▸ **Your objective**:
All records below are to be set down precisely as written, excluding pictures.
### Exercise data
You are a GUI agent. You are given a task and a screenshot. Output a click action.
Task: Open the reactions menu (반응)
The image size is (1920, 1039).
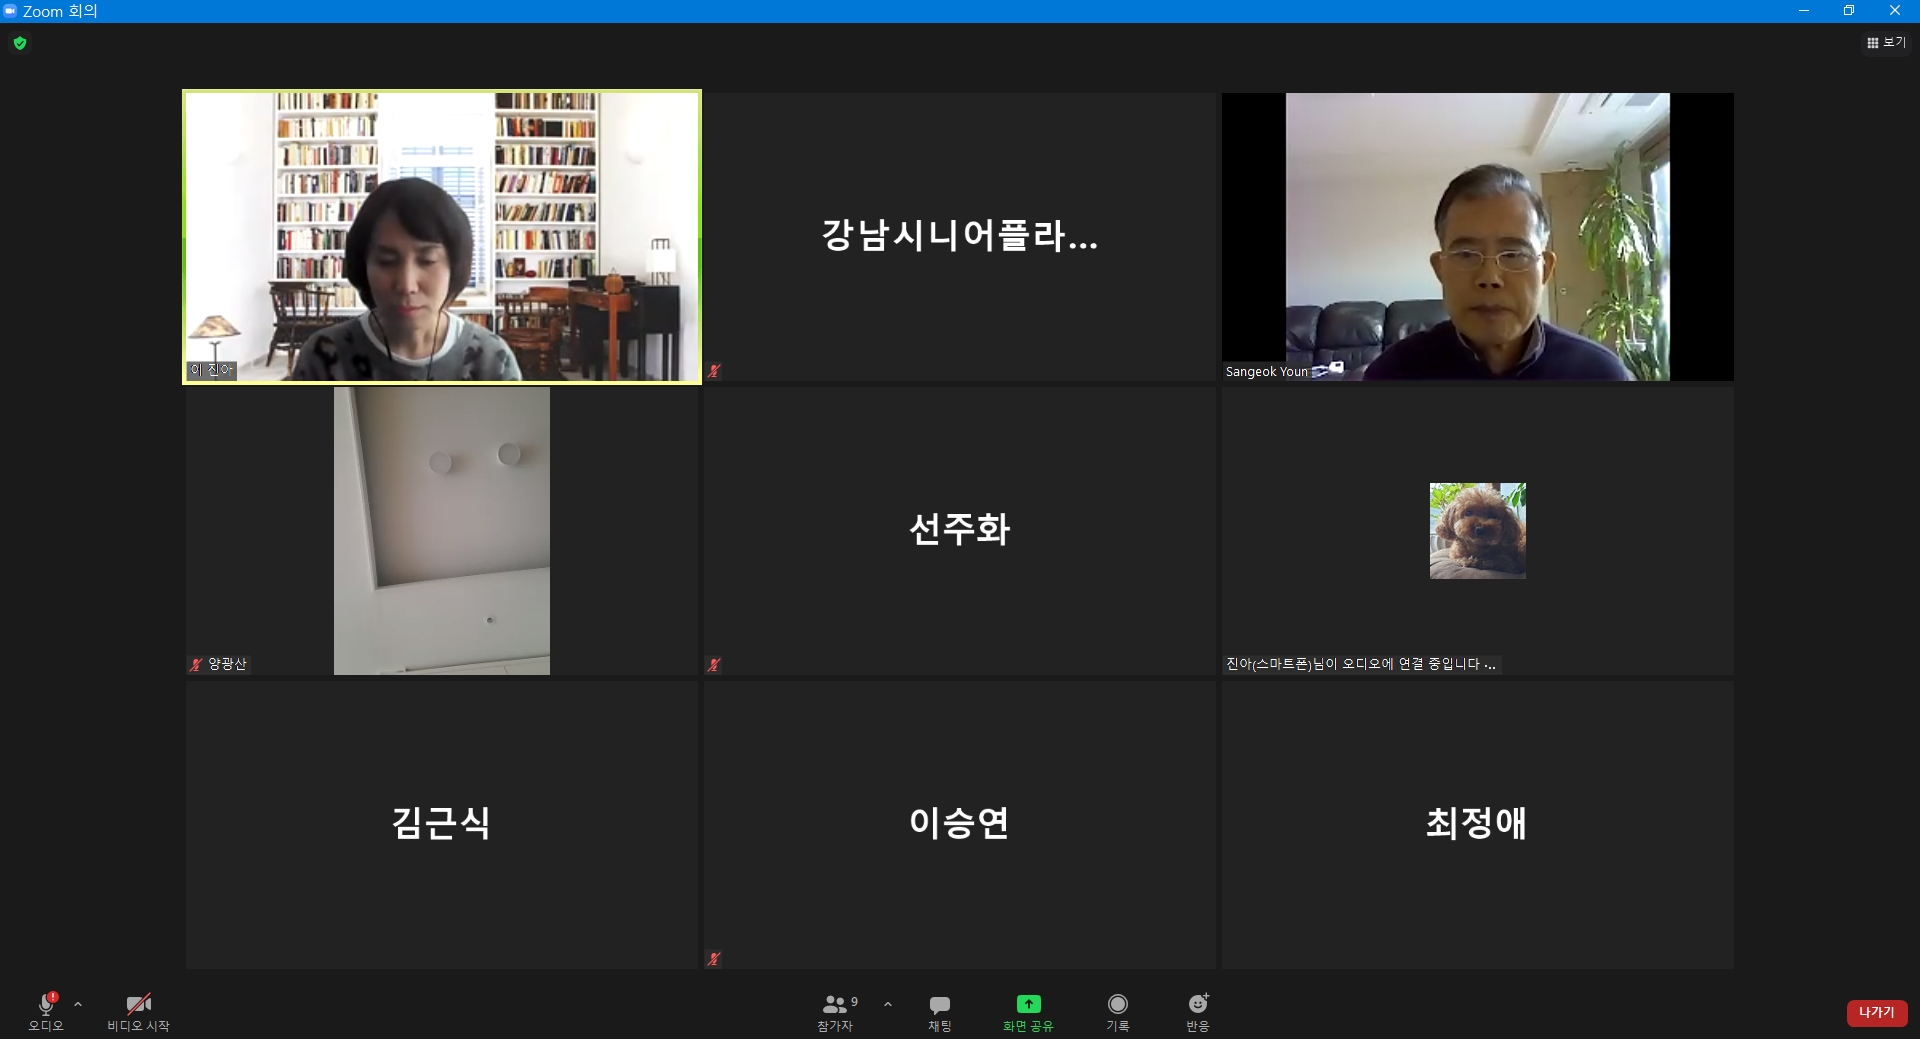point(1197,1011)
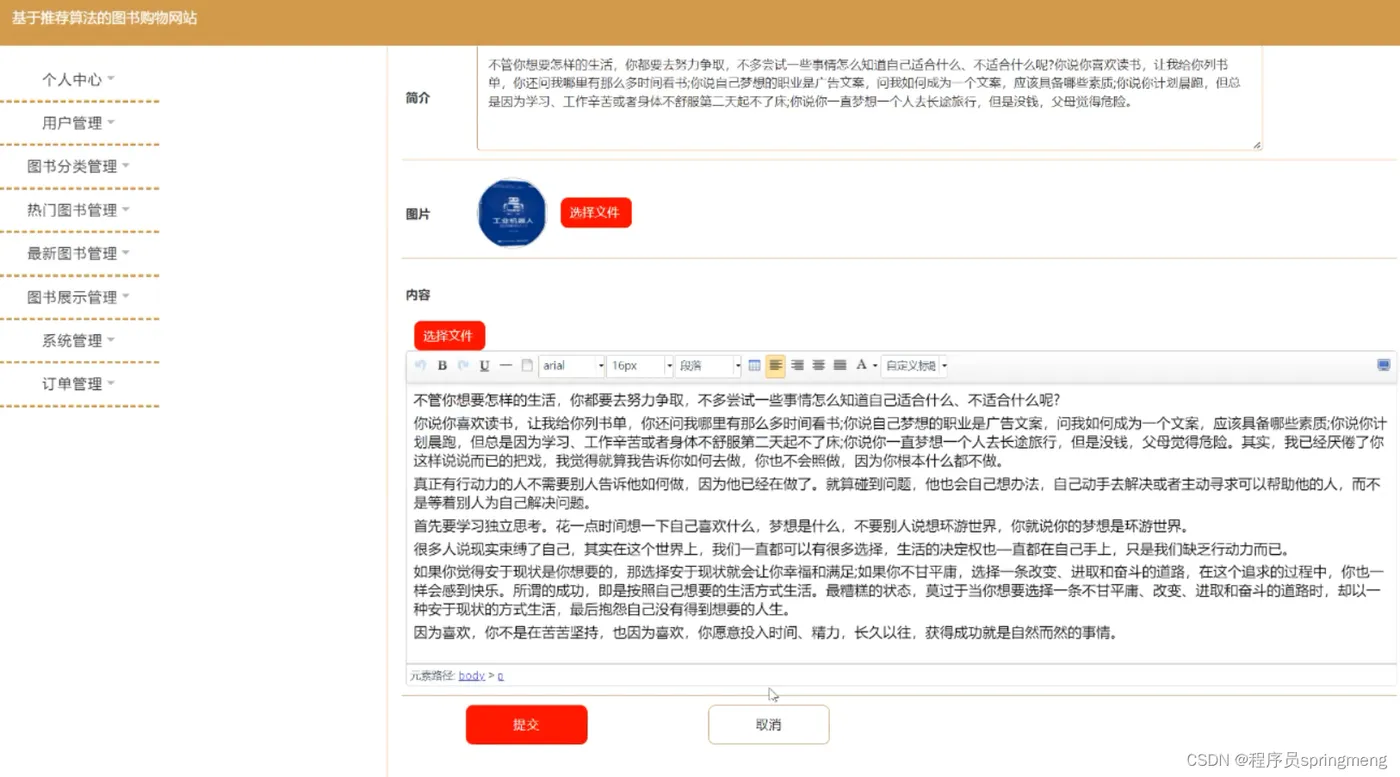Expand the 自定义标题 dropdown
The image size is (1400, 777).
[913, 365]
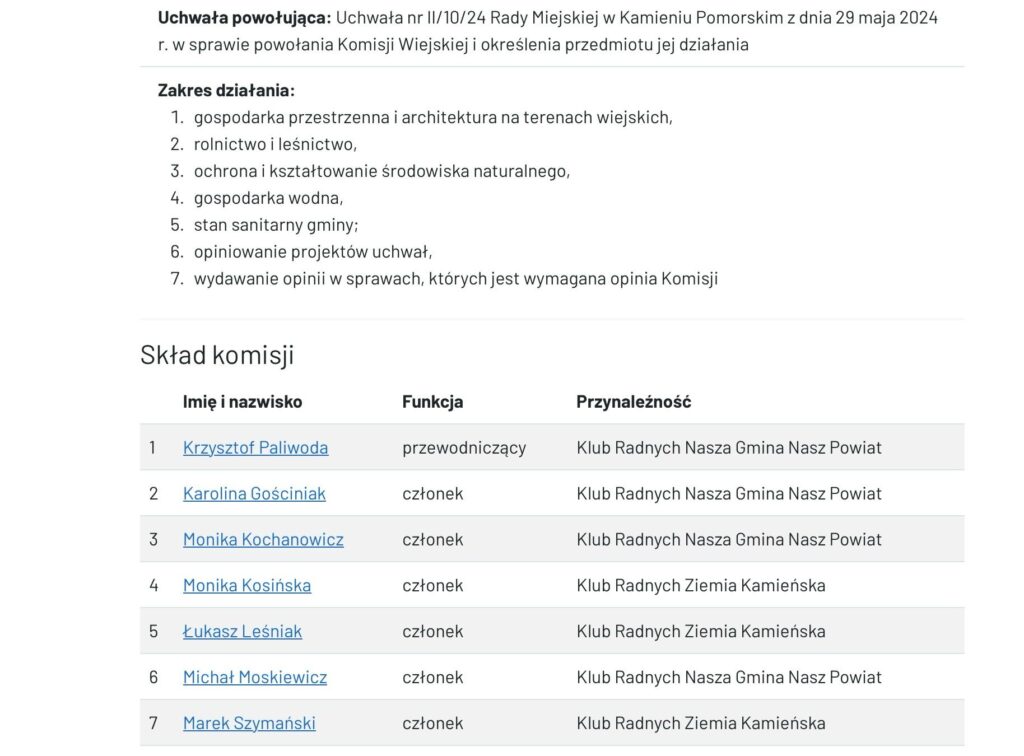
######
▸ **Answer to this exercise**:
You are a GUI agent. You are given a task and a screenshot. Output a click action.
Task: Open the reactions menu (반응)
The image size is (1920, 1039).
point(1197,1011)
Expand the 自定义标题 dropdown
The image size is (1400, 777).
[913, 365]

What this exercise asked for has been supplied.